WHAT TO DO: Consider the listing below. Extract exactly the lines from the line containing "This screenshot has height=725, width=850." to the line containing "Given: Click the Αγώνες column header", both included.

DATA TO PROCESS:
Start of Block

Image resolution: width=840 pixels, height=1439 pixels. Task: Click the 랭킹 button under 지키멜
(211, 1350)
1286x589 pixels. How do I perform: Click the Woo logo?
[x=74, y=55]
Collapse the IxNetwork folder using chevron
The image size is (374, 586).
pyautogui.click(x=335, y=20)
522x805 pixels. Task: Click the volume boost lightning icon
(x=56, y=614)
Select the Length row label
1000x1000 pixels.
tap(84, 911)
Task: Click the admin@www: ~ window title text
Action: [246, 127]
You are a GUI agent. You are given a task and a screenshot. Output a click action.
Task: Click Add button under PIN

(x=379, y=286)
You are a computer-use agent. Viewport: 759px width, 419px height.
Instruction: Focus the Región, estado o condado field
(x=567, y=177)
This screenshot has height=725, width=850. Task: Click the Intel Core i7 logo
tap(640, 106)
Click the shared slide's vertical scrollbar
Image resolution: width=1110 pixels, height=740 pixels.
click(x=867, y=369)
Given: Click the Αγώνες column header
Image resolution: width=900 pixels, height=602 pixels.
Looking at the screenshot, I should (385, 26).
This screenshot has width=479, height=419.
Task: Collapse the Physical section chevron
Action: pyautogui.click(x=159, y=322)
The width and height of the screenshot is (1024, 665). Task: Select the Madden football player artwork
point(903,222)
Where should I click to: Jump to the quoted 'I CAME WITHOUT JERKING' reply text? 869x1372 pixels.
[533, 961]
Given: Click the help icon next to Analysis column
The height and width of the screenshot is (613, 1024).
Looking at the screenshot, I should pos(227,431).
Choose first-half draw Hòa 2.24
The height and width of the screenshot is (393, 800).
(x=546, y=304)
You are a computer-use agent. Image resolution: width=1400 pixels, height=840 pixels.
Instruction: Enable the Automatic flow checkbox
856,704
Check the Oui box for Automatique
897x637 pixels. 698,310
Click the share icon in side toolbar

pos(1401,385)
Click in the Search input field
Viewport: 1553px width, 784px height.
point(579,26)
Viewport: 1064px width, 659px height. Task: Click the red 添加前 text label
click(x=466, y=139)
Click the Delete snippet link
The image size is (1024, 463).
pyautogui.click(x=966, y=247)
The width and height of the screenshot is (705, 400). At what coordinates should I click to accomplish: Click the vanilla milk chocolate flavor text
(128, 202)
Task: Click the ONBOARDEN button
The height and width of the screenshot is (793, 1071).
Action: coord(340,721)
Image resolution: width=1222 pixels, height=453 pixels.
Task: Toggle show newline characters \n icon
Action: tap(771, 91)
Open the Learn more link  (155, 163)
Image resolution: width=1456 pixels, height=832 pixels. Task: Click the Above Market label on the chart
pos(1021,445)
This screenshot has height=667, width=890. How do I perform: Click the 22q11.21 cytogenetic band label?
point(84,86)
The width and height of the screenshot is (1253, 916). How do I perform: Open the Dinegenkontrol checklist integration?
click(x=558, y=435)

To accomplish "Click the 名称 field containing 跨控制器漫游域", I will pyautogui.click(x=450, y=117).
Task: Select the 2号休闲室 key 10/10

End of Block

COMPLETED EXERCISE:
This screenshot has height=725, width=850. Task: Click the Intel Core i7 logo
tap(640, 106)
Click the shared slide's vertical scrollbar
Image resolution: width=1110 pixels, height=740 pixels.
click(x=867, y=369)
Given: Click the Αγώνες column header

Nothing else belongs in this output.